▸ Exercise directions: Print the listing below in its entirety, character for character.

= = = = =

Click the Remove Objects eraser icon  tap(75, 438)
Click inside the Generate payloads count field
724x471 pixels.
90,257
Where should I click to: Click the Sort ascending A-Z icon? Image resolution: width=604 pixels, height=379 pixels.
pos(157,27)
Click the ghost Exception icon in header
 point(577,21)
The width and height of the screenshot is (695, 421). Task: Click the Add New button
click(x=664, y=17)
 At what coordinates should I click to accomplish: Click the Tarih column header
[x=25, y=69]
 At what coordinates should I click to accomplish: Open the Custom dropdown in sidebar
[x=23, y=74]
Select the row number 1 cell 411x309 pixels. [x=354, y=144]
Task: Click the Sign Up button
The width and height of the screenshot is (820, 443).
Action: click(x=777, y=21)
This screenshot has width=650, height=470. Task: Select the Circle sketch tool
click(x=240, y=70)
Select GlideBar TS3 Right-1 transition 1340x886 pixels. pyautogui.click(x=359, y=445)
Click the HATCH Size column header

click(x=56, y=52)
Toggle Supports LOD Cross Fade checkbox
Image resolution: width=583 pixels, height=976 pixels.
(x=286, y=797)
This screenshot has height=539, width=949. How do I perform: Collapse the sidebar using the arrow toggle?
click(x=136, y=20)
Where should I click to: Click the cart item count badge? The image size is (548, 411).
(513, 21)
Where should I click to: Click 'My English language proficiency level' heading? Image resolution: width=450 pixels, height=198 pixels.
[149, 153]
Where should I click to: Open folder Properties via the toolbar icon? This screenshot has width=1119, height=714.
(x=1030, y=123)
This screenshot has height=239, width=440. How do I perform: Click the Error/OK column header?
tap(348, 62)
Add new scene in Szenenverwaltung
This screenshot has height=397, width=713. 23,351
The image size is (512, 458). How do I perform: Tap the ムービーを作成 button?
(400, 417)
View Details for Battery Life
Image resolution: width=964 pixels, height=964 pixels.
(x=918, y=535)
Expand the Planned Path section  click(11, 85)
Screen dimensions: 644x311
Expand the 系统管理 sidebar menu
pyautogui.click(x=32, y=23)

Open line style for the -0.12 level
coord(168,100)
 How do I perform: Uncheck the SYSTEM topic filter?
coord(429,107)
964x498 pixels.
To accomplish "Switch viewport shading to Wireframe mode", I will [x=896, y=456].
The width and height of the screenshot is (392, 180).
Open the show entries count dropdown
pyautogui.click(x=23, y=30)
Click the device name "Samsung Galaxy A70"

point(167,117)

= = = = =

▸ Finished task:
Click the Remove Objects eraser icon  tap(75, 438)
Click inside the Generate payloads count field
724x471 pixels.
90,257
Where should I click to: Click the Sort ascending A-Z icon? Image resolution: width=604 pixels, height=379 pixels.
pos(157,27)
Click the ghost Exception icon in header
 point(577,21)
The width and height of the screenshot is (695, 421). Task: Click the Add New button
click(x=664, y=17)
 At what coordinates should I click to accomplish: Click the Tarih column header
[x=25, y=69]
 At what coordinates should I click to accomplish: Open the Custom dropdown in sidebar
[x=23, y=74]
Select the row number 1 cell 411x309 pixels. [x=354, y=144]
Task: Click the Sign Up button
The width and height of the screenshot is (820, 443).
Action: click(x=777, y=21)
This screenshot has width=650, height=470. Task: Select the Circle sketch tool
click(x=240, y=70)
Select GlideBar TS3 Right-1 transition 1340x886 pixels. pyautogui.click(x=359, y=445)
Click the HATCH Size column header

click(x=56, y=52)
Toggle Supports LOD Cross Fade checkbox
Image resolution: width=583 pixels, height=976 pixels.
(x=286, y=797)
This screenshot has height=539, width=949. How do I perform: Collapse the sidebar using the arrow toggle?
click(x=136, y=20)
Where should I click to: Click the cart item count badge? The image size is (548, 411).
(513, 21)
Where should I click to: Click 'My English language proficiency level' heading? Image resolution: width=450 pixels, height=198 pixels.
[149, 153]
Where should I click to: Open folder Properties via the toolbar icon? This screenshot has width=1119, height=714.
(x=1030, y=123)
This screenshot has height=239, width=440. How do I perform: Click the Error/OK column header?
tap(348, 62)
Add new scene in Szenenverwaltung
This screenshot has height=397, width=713. 23,351
The image size is (512, 458). How do I perform: Tap the ムービーを作成 button?
(400, 417)
View Details for Battery Life
Image resolution: width=964 pixels, height=964 pixels.
(x=918, y=535)
Expand the Planned Path section  click(11, 85)
Screen dimensions: 644x311
Expand the 系统管理 sidebar menu
pyautogui.click(x=32, y=23)

Open line style for the -0.12 level
coord(168,100)
 How do I perform: Uncheck the SYSTEM topic filter?
coord(429,107)
964x498 pixels.
To accomplish "Switch viewport shading to Wireframe mode", I will [x=896, y=456].
The width and height of the screenshot is (392, 180).
Open the show entries count dropdown
pyautogui.click(x=23, y=30)
Click the device name "Samsung Galaxy A70"

point(167,117)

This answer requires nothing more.